Acuff also sees housing as a contributing issue since, generally, a substantial number of people get tossed out of their apartments each year. Some are evicted, some get kicked out of month-to-month apartments for complaining about conditions, and others can't afford rent increases, he says. Some of those people show up at shelters if they can't find a new place to live, he says.

Rochester also lacks truly affordable housing for low-income residents, which can keep some people on the streets, he says.

It's the hard-to-serve and chronically homeless, however, who struggle most with finding shelter. REACH Advocacy formed in 2015 to tackle the bed shortage faced by that population. The prior winter, the city bulldozed Sanctuary Village, a tent community established to respond to the bed-shortage crisis and to draw attention to it.

REACH ran temporary emergency shelters the following winter and again last winter. The first year, it placed about 50 people in permanent housing; the second, somewhere around 40.

"The long-range answer is for us to get more permanent housing for the homeless," says Sarah Peters, REACH Advocacy's secretary. "And there aren't a lot of people that want to rent apartments to people who could potentially still have some kind of mental health issue or a drug issue."

The group wants to buy some buildings – it hopes at low prices – and convert them into permanent apartments for the chronically homeless. And it wants to bring in social workers and volunteers to support the residents and help them get access to services they need.

The group planned to put its energy and resources toward that vision in lieu of opening a shelter this year. But when it saw the problems other providers were facing, it changed course.

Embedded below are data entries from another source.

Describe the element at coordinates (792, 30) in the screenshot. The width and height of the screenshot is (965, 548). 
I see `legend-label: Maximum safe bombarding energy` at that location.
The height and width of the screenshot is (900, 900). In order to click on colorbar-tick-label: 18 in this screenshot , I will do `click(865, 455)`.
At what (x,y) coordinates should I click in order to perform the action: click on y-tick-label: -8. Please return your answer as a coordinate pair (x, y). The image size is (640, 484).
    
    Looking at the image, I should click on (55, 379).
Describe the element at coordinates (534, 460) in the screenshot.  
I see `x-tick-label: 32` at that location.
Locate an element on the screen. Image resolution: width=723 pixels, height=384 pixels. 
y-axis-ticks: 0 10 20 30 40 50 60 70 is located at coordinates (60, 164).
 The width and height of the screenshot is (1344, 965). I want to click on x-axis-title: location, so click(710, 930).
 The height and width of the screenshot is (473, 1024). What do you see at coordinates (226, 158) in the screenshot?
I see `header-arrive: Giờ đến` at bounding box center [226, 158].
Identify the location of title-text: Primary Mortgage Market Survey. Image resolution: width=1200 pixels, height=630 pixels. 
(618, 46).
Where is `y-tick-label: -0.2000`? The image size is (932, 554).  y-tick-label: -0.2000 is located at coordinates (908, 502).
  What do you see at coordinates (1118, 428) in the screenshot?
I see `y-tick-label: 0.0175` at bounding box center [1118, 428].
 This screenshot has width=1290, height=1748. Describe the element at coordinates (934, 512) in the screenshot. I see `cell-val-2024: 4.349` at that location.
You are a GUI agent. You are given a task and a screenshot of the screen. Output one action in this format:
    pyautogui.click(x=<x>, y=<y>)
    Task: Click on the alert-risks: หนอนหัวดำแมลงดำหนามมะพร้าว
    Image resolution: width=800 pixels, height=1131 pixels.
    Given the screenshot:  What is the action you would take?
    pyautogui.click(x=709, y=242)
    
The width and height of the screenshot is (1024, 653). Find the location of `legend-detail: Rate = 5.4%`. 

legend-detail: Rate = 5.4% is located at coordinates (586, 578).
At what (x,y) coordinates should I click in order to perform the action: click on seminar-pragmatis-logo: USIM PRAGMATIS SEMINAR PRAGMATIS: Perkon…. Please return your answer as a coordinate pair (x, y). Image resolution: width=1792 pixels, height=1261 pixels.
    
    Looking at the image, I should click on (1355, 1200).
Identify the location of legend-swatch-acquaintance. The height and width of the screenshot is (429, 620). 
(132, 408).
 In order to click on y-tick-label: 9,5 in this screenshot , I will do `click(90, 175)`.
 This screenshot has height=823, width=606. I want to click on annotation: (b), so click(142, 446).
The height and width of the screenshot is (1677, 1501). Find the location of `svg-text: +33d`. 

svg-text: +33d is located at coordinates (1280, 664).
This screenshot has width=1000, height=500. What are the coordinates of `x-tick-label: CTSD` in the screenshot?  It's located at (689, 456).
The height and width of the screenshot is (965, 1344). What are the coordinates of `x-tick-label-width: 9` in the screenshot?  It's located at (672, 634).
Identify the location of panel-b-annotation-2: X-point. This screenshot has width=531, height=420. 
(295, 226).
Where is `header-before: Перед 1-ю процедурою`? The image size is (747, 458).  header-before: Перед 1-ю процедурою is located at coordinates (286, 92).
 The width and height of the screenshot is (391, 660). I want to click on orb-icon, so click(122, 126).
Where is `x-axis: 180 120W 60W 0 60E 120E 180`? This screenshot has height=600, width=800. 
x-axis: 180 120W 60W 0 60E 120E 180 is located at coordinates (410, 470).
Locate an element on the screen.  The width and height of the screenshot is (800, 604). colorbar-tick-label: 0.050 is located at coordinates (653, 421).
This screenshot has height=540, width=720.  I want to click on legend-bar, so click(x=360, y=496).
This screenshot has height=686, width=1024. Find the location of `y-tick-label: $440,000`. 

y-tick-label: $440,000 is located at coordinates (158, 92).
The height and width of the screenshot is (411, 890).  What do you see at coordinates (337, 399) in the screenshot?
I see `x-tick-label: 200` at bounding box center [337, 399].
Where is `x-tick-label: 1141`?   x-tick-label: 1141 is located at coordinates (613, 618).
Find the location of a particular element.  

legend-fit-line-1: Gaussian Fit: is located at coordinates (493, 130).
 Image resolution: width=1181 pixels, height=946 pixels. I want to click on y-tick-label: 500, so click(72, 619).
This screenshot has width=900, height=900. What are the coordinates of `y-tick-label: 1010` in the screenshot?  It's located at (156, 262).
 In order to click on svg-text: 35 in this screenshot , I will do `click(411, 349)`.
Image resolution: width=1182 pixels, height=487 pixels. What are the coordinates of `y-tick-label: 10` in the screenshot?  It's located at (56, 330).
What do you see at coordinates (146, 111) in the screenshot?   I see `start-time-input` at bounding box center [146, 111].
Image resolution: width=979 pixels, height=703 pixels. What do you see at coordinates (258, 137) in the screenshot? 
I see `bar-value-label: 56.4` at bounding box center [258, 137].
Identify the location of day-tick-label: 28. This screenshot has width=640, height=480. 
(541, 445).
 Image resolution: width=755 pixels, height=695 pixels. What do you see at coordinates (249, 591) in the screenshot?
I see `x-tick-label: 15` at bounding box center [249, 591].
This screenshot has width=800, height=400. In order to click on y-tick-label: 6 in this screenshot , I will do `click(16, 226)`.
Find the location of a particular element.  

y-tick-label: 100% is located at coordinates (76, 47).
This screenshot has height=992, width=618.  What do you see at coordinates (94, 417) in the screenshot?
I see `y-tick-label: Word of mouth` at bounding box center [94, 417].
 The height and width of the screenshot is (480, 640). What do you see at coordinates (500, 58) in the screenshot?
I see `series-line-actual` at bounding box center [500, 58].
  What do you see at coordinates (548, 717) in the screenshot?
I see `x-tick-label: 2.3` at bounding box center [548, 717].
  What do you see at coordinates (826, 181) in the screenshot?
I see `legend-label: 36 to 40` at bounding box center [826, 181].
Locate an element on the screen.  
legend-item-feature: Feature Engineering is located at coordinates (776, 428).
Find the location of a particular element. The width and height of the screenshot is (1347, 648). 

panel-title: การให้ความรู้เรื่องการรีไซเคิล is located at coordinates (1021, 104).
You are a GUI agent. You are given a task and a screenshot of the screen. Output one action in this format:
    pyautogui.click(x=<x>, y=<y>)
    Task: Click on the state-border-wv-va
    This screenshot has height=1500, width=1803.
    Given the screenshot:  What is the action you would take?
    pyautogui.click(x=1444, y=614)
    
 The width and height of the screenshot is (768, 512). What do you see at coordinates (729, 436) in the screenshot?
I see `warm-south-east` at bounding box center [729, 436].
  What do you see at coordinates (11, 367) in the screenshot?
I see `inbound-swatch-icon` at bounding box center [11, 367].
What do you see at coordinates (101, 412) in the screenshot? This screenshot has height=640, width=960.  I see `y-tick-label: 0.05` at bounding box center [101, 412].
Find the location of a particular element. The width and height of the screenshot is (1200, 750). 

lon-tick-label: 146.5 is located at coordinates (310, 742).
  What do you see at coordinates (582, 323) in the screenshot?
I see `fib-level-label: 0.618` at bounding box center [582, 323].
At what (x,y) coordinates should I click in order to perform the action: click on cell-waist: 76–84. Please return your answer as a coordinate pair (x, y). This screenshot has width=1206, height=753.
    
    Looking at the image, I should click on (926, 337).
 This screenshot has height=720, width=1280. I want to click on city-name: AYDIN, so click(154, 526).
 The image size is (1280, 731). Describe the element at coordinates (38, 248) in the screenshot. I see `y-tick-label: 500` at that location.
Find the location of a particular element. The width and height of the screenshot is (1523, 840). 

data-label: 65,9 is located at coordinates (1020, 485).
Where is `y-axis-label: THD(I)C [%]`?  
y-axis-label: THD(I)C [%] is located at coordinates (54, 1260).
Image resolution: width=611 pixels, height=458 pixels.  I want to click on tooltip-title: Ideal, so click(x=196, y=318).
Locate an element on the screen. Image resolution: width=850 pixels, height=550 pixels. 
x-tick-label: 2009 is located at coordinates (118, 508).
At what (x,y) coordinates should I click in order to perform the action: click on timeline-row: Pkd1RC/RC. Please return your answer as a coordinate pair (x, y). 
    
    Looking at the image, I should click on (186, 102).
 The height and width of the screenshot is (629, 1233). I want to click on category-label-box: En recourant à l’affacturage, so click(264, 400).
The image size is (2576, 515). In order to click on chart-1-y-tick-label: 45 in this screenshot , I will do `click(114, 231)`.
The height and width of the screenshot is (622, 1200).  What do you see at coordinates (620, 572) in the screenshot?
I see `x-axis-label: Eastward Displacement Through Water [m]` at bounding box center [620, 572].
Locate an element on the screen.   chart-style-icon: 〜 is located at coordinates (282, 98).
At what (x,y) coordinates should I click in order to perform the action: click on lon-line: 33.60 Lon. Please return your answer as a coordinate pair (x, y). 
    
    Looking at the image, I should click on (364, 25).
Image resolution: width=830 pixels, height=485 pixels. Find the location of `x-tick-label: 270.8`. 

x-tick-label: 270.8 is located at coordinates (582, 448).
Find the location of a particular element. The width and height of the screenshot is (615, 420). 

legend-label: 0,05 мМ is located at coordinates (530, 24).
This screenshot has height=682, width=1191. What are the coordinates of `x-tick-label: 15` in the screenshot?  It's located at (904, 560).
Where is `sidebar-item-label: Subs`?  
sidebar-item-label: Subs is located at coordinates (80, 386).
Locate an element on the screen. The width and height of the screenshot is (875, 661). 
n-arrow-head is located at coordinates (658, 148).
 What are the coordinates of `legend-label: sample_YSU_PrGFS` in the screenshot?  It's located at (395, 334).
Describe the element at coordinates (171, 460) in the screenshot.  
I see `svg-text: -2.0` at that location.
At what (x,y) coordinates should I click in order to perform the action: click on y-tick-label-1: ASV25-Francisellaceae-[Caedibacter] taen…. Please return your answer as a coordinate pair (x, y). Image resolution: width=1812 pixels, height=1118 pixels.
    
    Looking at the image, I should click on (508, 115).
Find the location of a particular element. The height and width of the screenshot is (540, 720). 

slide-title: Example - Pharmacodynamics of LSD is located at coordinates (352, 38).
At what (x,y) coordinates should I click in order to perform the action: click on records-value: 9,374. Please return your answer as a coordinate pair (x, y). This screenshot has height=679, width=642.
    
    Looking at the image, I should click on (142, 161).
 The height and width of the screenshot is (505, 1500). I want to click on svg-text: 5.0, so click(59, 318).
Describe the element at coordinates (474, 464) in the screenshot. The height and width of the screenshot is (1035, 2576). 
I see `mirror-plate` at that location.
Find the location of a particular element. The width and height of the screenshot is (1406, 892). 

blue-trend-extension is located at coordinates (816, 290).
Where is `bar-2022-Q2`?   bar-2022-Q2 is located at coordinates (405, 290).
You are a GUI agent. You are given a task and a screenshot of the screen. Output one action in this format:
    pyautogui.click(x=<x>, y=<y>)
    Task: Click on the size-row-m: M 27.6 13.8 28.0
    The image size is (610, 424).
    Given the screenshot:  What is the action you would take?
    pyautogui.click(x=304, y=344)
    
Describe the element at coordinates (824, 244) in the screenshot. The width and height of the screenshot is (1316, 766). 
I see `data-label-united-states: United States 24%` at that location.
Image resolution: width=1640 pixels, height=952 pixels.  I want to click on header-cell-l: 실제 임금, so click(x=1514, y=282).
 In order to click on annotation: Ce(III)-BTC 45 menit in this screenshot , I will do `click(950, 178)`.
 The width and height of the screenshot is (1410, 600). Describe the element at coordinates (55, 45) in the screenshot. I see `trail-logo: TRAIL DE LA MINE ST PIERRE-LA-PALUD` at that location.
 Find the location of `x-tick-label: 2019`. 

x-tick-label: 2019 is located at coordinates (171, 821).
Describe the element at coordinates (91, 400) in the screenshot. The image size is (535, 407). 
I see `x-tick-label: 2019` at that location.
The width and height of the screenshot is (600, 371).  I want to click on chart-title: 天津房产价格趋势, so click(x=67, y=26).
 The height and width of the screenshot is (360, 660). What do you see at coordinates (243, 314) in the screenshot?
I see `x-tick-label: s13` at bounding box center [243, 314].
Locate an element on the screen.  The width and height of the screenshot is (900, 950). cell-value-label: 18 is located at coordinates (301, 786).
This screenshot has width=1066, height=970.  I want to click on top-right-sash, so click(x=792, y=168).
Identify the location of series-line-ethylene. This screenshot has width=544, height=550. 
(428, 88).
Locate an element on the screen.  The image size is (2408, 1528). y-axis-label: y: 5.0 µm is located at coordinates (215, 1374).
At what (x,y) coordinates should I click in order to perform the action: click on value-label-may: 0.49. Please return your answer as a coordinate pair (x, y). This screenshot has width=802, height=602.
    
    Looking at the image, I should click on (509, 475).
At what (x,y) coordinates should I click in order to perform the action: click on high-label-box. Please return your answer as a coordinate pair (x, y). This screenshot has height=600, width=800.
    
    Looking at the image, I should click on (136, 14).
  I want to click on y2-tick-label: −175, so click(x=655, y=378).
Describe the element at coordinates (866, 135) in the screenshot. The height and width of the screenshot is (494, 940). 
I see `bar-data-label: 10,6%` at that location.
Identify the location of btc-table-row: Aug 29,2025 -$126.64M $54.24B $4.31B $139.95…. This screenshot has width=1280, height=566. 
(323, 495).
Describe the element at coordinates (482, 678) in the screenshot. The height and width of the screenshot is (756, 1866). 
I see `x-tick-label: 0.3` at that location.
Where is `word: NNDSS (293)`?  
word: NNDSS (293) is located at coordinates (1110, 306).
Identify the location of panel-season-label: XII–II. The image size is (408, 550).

REACH is fixing up a property on Union Street for use as a 21-bed shelter. It had hoped to open it on November 15, but it's still working to get building ready and needs money to operate the place. The group isn't receiving any city or county funding and is trying to raise somewhere north of $80,000 for the project. (Information on what REACH needs, and how to donate, is available under the "Donations" tab at reachadvocacy.org.)

The property is owned by Dimitri House and has been unoccupied for several years; REACH is renting it for the season. Dimitri House has plans to eventually convert the building into six permanent apartments for the chronically homeless, Jones-Prizel says.

The Catholic Workers at St. Joe's have also appealed to local churches – Catholic parishes in particular – to open their doors to people who need shelter.

On Sunday, October 29, St. Joe's was again over capacity. Horras and Dupont, as well as two homeless guests who volunteered, set up tents on the lawn of St. Mary's church, just across the street from Washington Square Park. They called it Pope Francis Field Hospital, a reference to the pope's remarks that he sees Catholic churches as a field hospital after battle. That means that the churches should not just engage in moral debates, but open their doors to people who need help and healing, he said.

So far, the St. Joe's workers have only had one organization step up, and it asked to remain anonymous.

"It's a sin that our society is allowing people to remain homeless and not have access to shelter," Dupont says. "So we're trying to challenge churches and citizens of the entire community to kind of wake up to this problem and to do something about it."